Esiste un altro modo di essere donna e uomo? A fare da sfondo a questa domanda e «vedere che succede» - come dice a un certo punto Nina ad Andrea – c’è Latina: un prisma di cose, voci e identità. «Latina è una città che non assomiglia a nessun’altra» – afferma Bessegato - «qui convive un passato fascista e un presente in trasformazione: la sua identità è sfumata e in costruzione come quella dei protagonisti».
«Con Latina ho un legame biografico ma è il posto dove doveva essere ambientato questa storia» spiega Urciolo:
parlare di ruoli di genere in una città di fondazione fascista, in cui il modello di uomo e donna è quello patriarcale, ci sembrava la scelta giusta per dare un’ulteriore lettura alla storia
L’attenzione ai luoghi si accompagna a quella per setting e linguaggio: «tutto quello che si vede in Prisma è profondamente studiato e proviene da incontri che abbiamo fatto nella realtà» specifica Bessegato.
Ne è dimostrazione la linea di ascolto LGBTQIA+ help line, a cui Andrea si rivolge nella serie e che rappresenta la riproposizione su schermo di Gay Help Line, il servizio telefonico di primo ascolto di Arcigay: «anche Skam 2 inizia con una serie di telefonate a Gay Help Line in cui le persone raccontavano le loro esperienze di omofobia: avevo chiesto a Pietro Turano, attore di Skam italia e vicepresidente di Arcigay Roma, di mettermi in contatto con alcune persone che avevano chiamato per raccogliere le loro testimonianze.

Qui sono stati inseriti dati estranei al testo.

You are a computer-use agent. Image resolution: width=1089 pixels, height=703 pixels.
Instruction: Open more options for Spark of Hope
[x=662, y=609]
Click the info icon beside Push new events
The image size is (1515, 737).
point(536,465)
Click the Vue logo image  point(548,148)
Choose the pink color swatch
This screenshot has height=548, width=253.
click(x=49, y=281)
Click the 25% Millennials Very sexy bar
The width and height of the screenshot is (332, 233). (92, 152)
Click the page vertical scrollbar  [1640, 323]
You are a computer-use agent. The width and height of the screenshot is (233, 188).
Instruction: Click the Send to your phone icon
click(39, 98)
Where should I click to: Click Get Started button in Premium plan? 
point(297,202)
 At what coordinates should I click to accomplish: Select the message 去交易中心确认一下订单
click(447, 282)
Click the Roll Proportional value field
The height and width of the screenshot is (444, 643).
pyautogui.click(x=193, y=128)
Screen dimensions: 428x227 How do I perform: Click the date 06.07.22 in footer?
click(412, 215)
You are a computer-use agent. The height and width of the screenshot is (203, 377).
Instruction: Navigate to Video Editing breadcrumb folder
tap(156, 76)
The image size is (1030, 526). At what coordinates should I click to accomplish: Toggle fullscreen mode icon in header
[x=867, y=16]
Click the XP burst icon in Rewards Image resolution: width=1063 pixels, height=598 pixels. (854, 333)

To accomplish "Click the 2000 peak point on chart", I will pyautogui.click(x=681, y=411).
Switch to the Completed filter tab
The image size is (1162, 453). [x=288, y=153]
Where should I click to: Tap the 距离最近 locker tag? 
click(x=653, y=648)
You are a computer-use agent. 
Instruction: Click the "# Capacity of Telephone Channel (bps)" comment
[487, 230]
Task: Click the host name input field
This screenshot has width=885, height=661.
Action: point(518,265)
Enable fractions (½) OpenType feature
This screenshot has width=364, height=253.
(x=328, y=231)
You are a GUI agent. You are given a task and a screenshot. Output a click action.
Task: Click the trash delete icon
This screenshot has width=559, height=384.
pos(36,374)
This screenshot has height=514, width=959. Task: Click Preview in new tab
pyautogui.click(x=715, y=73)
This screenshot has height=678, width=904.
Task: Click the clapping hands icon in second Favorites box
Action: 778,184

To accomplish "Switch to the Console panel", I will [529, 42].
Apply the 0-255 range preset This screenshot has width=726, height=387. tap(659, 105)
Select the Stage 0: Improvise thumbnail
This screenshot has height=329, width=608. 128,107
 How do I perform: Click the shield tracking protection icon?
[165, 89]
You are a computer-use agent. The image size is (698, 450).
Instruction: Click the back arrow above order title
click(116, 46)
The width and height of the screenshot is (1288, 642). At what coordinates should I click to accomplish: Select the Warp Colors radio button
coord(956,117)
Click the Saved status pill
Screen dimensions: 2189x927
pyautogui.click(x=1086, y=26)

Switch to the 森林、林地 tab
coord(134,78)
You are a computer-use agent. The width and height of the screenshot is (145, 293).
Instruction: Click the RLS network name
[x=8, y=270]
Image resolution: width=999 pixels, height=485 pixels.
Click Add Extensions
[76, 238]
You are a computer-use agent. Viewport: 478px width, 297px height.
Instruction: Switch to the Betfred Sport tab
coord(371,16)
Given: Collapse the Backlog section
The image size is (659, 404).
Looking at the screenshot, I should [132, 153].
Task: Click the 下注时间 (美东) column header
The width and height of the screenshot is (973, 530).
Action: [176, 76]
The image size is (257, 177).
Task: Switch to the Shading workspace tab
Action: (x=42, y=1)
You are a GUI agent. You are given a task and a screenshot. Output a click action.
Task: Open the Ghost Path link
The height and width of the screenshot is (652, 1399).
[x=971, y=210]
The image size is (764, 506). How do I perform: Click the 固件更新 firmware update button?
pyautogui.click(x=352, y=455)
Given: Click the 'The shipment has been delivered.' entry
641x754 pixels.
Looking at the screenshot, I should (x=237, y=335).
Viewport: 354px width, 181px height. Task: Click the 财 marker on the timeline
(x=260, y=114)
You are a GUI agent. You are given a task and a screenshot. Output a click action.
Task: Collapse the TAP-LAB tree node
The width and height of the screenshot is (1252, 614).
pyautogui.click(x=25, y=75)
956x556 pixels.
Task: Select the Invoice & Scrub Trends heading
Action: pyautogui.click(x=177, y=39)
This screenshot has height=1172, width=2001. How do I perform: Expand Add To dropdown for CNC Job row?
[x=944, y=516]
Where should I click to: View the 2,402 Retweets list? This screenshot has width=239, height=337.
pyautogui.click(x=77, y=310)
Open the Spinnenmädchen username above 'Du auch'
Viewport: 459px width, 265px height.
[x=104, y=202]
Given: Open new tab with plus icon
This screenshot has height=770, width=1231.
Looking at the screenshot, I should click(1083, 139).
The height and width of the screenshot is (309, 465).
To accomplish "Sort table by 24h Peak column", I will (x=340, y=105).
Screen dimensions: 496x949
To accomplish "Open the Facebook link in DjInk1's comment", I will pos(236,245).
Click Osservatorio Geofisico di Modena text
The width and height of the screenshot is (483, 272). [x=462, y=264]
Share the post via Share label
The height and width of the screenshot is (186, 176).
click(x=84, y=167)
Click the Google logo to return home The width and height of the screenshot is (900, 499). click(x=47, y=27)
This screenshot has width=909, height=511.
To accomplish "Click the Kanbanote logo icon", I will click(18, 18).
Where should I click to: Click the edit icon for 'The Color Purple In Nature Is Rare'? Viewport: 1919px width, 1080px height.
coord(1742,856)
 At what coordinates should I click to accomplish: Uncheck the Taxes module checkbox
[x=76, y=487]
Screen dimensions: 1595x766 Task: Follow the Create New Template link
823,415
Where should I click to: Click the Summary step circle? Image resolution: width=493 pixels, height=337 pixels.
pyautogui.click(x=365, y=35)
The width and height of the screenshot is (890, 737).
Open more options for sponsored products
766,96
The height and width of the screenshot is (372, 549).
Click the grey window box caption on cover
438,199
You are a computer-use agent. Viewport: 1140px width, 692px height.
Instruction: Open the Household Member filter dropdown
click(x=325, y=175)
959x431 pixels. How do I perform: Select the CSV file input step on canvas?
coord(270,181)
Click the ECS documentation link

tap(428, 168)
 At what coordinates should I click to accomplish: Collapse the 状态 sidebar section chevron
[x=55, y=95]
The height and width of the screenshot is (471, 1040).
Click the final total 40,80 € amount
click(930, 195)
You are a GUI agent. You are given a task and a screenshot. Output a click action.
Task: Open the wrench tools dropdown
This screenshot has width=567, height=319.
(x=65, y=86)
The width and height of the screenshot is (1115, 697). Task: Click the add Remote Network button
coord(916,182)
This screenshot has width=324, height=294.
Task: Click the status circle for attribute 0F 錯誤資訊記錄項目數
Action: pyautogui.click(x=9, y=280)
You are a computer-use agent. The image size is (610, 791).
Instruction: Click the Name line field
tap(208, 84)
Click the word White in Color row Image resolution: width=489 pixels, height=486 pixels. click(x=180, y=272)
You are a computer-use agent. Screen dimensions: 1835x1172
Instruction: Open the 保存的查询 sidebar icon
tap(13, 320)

Anche con Prisma, Pietro ci ha aiutati sia nella scrittura delle battute di Raffa (operatrice della help line) sia nella costruzione dell’arredo della sede: pur non girando direttamente nella sede di Gay Help Line, ci hanno permesso di attingere dalla loro realtà concretamente e così l’abbiamo riprodotta nella versione filmica».
Prisma, come le identità che racconta, rifugge dalle definizioni e diventa universale: mostra con onestà le storie che porta su schermo e non si pone come obiettivo quello di lanciare un messaggio a tutti i costi.
fare un film con questo intento non funziona e gli conferirebbe una data di scadenza: se dietro la storia non c’è un’emozione forte, quella storia non resta. Vogliamo costruire storie che vadano oltre la strumentalizzazione del tema politico del momento
Non una serie comportamentale, ma un racconto sincero: da qui si parte per riconoscersi.